Just go get it. It’s super. Also it has an endorsement from Maurice Sendak on the cover. How do you even get that on your book? I mean, it’s one thing for me to endorse a book, but Maurice Sendak? Really, do you need to know any more?

Just one more thing. This book contains what has got to be my favorite sentence in children’s picture book literature of 2011: “With such disappointing lunkheads for parents, naturally Petunia must leave home.”

Homeschool Curriculum

August 24, 2011

Monday was our first official day of homeschooling. Yes, yes, we’ve been doing it all summer, but I now we are official (that is, I told the state, so Monday started our 175-days-and-counting for the year).

So far it’s gone pretty well. I’m still figuring out our organizational system. Also I didn’t really realize that you can have a class clown if you’re homeschooling (Eli), so that’s been something to contend with. But kind of fun, too, I’ll admit.

Now, this post might be boring to a lot of you, but I for one love curriculum posts, so here you go. Here’s what we’re doing for the year:

Teaching Textbook for Henry, Saxon Math for Eli (and for Zuzu when she feels like joining in).

I was using Teach Your Child to Read in 100 Easy Lessons but Eli and I thought it was a total snooze, so now we’re just working on BOB books and random board books we have around the house.

R.E.A.L. Science Odyssey Life plus extras from books like Exploratopia and the Science Snackbook.

History Odyssey Level One, Ancients

Song School Latin, Minimus, and Getting Started with Latin.

French is Fun with Serge the Cheeky Monkey! Also Play and Learn French, and lots of singing from Chantons by Michael Parent.

Handwriting Without Tears (printing for Eli and Zuzu, cursive for Henry)

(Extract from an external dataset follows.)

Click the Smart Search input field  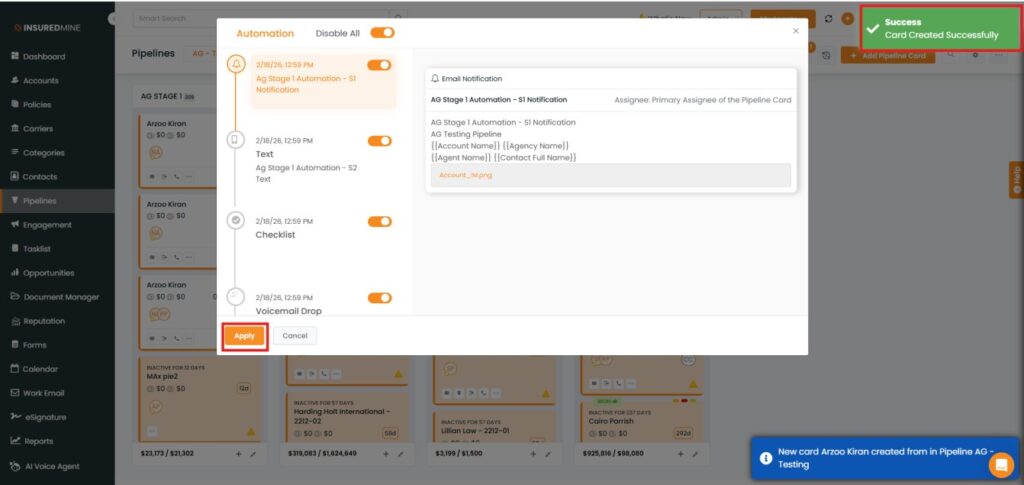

Art is Fundamental and The Usborne Art Treasury

Plus: flute lessons for Henry, and (soon, I hope) fiddle lessons for Eli. Daily forced physical activity. Daily reading of some fun-but-slightly-advanced book (so far we’ve done James Herriot’s Treasury for Children and Holling Clancy Hollings’ Seabird and Minn of the Mississippi). I’m looking forward to doing thinking projects from Teach Your Child How to Think. I’m making Henry read some things that are a bit more challenging, and he’s going to start doing monthly research papers. And we use a ton of resources in all subjects from Plus all the intangible stuff we did anyway that now maybe counts as school, like going to the library, hiking, making beds, cooking, and writing thank you notes to grandparents.


CATEGORIES: homeschool

Sleepy Bunny to the Rescue

August 24, 2011

Once upon a time, there was a tired baby. Or a cranky baby. Or whining baby. And she received the gift of a soft, floppy, lavender-filled bunny. And that bunny brought such immediate unmistakable relief to the baby. Something about this bunny, I tell you, resonates deeply with children. Ramona will be crying, and then, just to get the bunny in her hand, she will sigh deeply, suck on her finger, and lean contentedly on my shoulder.

Once upon a time, we went camping, and, somehow, while camping, we lost Sleepy Bunny. The following week was sad and tragic, as we searched and searched, and Ramona slept fitfully, always wanting Bunny. I had guilty visions of the poor bunny lost in the woods. And so dear Susan sent not one bunny, but TWO, and peace was restored. And then! We went camping again, and Dave got in his sleeping bag, and there was Bunny! So then we had three bunnies. And then Zuzu put on the sad puppy eyes and asked for a pink bunny, and Susan is so darned nice she found some pink flannel and made one up. So now we have four bunnies. Which is just the right number really, when you have a baby who calms and sleeps much easier when there’s a bunny in her arms (and when the bunnies have a habit of scooting under pillows and getting lost in the blankets).

For months I have been begging Susan to put the bunnies in her Etsy shop, because they’re such a great baby gift, and the tired babies of the world need their bunnies. And now she finally has! Go check it out!



Well, phew!

August 4, 2011

Magical words spoken by the allergist this week: “You know, I don’t think she’s actually allergic to any of these foods. I’m not even going to give her a skin test. I think it was just eczema. You can feed her whatever you want to.” Hurray! Let’s make peanut butter cookies! Um, after we finish of those two tubs of cookies from Trader Joe’s, I mean.